November 2nd, 2012, 08:53 PM
MySQL server setup
I'm relatively new to SQL and server setups.
I am trying to configure a mysql database for tracking data files from various research projects. I'm testing it with just one project and it currently contains references to 30 million files. The table contains 9 fields including datetime, path and filename and a few other fields about the equipment and site the datafile was collected at. Mostly varchar fields.
The table is indexed by datetime as virtually any query I would care to make on the database would include a timeframe of interest.

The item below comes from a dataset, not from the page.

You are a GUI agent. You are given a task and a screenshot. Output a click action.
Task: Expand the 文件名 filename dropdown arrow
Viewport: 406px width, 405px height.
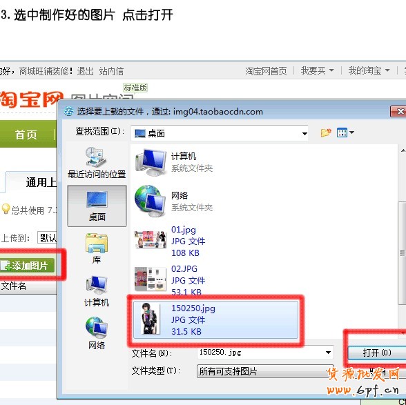point(328,353)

It's relatively quick for single query but I'm trying to run an application to add new files to the database.
Due to the rate at which files get moved around on the data server I am scanning it in its entirety every time the application is run. The trouble is I need to compare each file found on the data server with the table in the database to see if it exists already. If it does, skip file, if not, insert new record.
The problem is, it has to query the database for each file it finds (about 30 million files). When it runs the queries sequentially it takes roughly 15 minutes to update the database. I figured if I split the queries up by year it would be faster. Run 10 queries at a time, one for each year. Well this slowed things a ton. After 45 minutes only 3 million files had been processed.
My question is, why. The table is innodb, each query is run in a separate connection to the database. The table is partitioned by year so in theory each query should only need to look at the particular year partition so there shouldn't be much contention between queries. I ran 'explain partitions' on the query and it does in fact only look at the partition containing the year of interest. I'm just not sure why mysql isn't scaling well with concurrent queries.
The mysql server is running on a 16 core server with over 400GB disk space (across 20+ drives in raid 6) and 48 GB memory.
The script is running on the data server with 16 cores, 20 disks in raid 6 + 64 GB memory. The network has a 40 MB/s transfer rate between servers.
The mysql server is the default mysql 5.1.61 setup. The only setting I've changed is setting innodb_buffer_size = 36G.
Anyone have any thoughts about why this is so slow and how I can speed things up?
November 3rd, 2012, 12:26 AM
Found out the bottleneck was in the threading code and not mysql. My python script was using the threading class originally. I switched to python's multiprocessing library and low and behold my program went from processing 2000 files/second to 17,000 files/second on 10 processes (nearly 10 times faster as expected).
If anyone has any configuration suggestions to add about server config I would be happy to hear it in case theres any other fine tuning that can be performed.